The Importance of On-Site Activation
- Diana Bjerke
- Apr 7
- 2 min read

Activation marketing is a new methodology that brands can use to identify, focus on and create intentional experiences that drive the interactions that lead to high activity and increase active customers. This requires a new approach. The traditional marketing approach is channel-based: Companies use channel data to optimize channel performance. Activation marketing focuses on using customer data to optimize the entire customer experience across all channels and touchpoints. Traditional marketers send generic messages that drive customers to a more relevant experience. Activation marketers use AI to make the message relevant to each customer. Finally, traditional marketing is often confined to siloed communication that is separate from events or interactions from other sources. Activation marketing involves an omniscient perspective and uses real-time interactions to create the next best experience every time.

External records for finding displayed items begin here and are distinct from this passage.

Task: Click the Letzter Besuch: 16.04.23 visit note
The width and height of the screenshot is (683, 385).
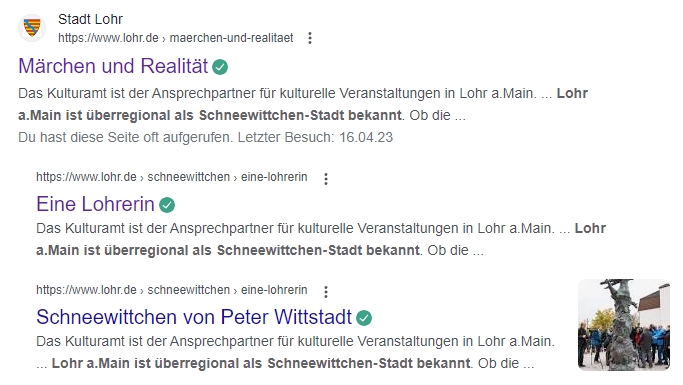Action: coord(315,137)
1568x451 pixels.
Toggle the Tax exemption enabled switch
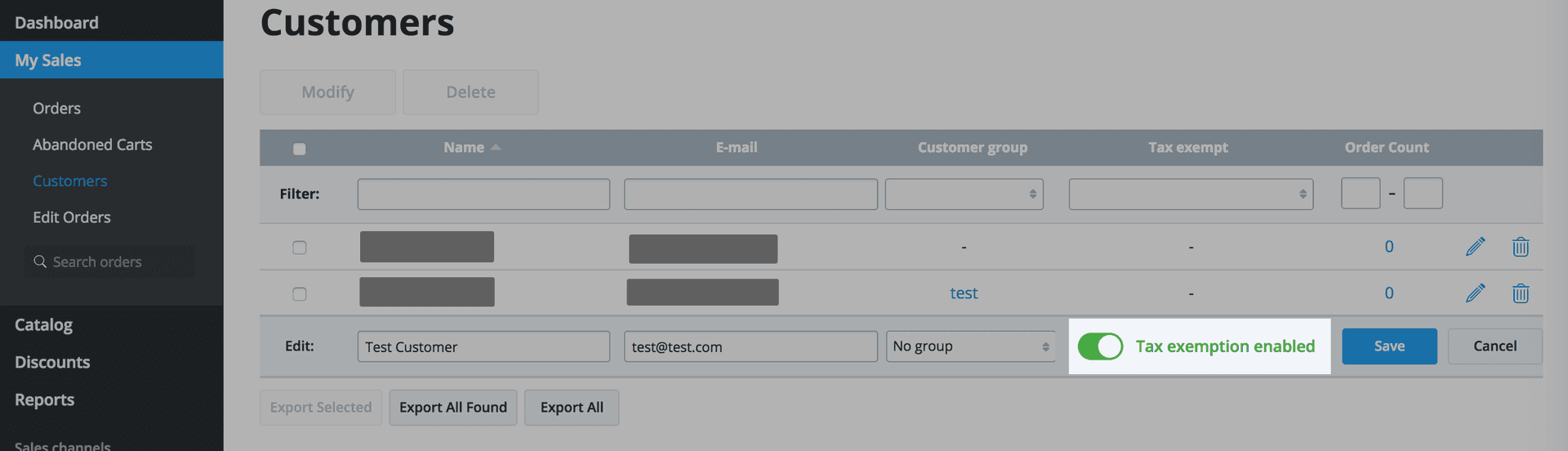1100,346
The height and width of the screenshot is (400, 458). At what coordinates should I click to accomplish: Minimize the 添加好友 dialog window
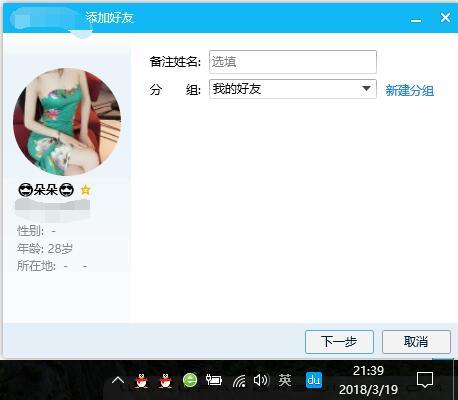point(416,18)
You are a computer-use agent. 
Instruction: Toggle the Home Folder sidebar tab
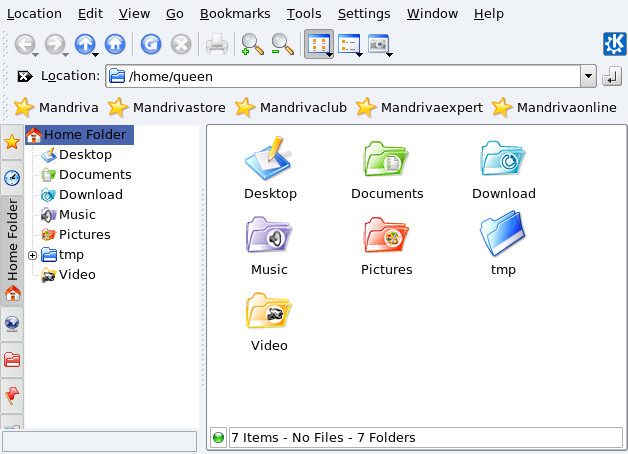[x=12, y=240]

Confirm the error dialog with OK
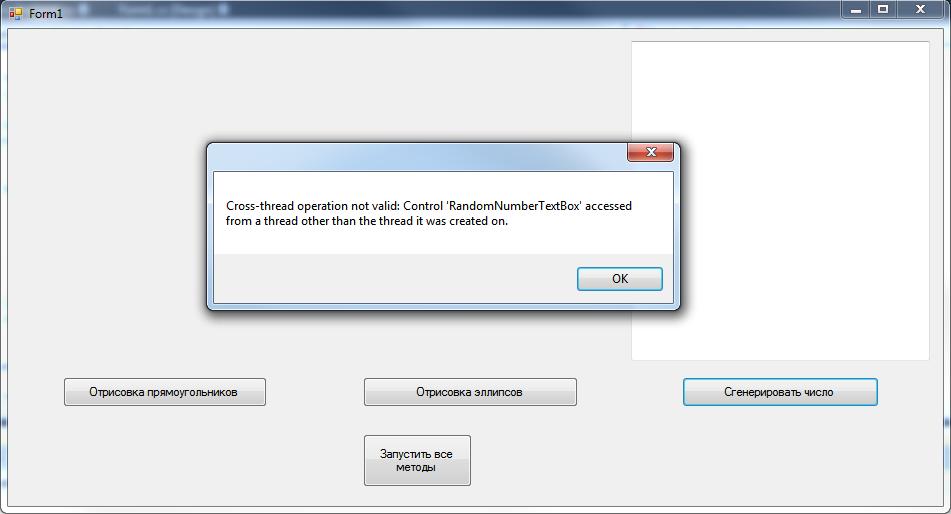619,279
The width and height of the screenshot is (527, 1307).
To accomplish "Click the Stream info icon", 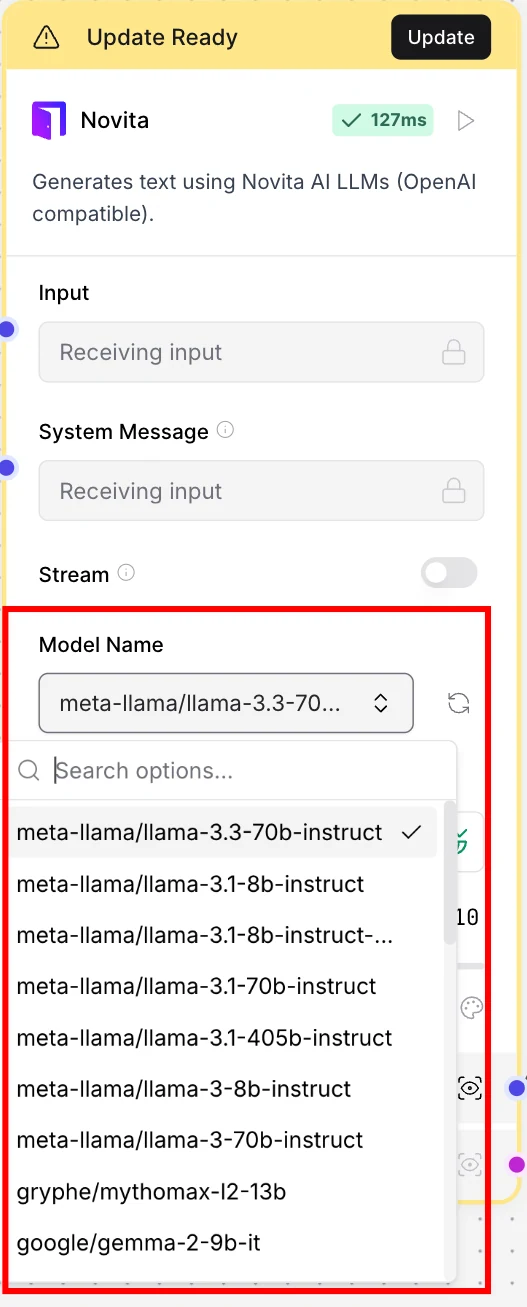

The traditional marketing growth flywheel consists of the following stages: awareness, acquisition and advocacy. This paradigm suggests that brands need to create awareness about their product and offering, acquire customers through performance marketing campaigns and then provide a good transactional experience that those customers will advocate for and tell their friends about. This approach is accurate, but I believe it's incomplete. It is missing a beneficial fourth dimension. The growth flywheel consists of four parts: awareness, acquisition, activation and advocacy. The new member of the group, activation, helps make advocacy happen. Activation is providing consistently relevant experiences to all acquired customers so that their experience is so intuitive and seamless that they become natural brand advocates.
In order to shift your marketing team to an activation marketing approach, you need the following things in place. First, you should work to understand your customer by unifying all of their data in an easily digestible format that marketers and other customer-facing teams can use. Second, you should make sure you can react to customers' real-time activity. For example, you can help customers select the best-fitting product and avoid drop-offs after they view a product by promoting various relevant alternatives. Or you can showcase other products from customers’ favorite brands or sellers. You can also give customers a reason to buy sooner by alerting them when prices drop for recently viewed or carted items or for products that match their category affinities.
Lastly, you should connect the entire customer experience so that each communication is omni-aware of every other communication and marketing teams can act in concert — not in competition — with each other. For example, you can help the customer service or support team promote cross-sells and upsells by providing easy access to transaction and browsing history, as well as recommendations tailored to each customer. For the email marketing team, you can pull recent customer activity from the mobile app or website into the platforms they work in so they can present relevant offers inside their email campaigns.
Consumers expect these experiences and will likely continue to reward brands that provide them with more activity, attention and ultimately more revenue. In fact, 2018 research from Epsilon and GBH Ventures (via McKinsey) found that 80% of respondents wanted personalization from retailers. This means that brands that ignore this trend may find themselves losing market share.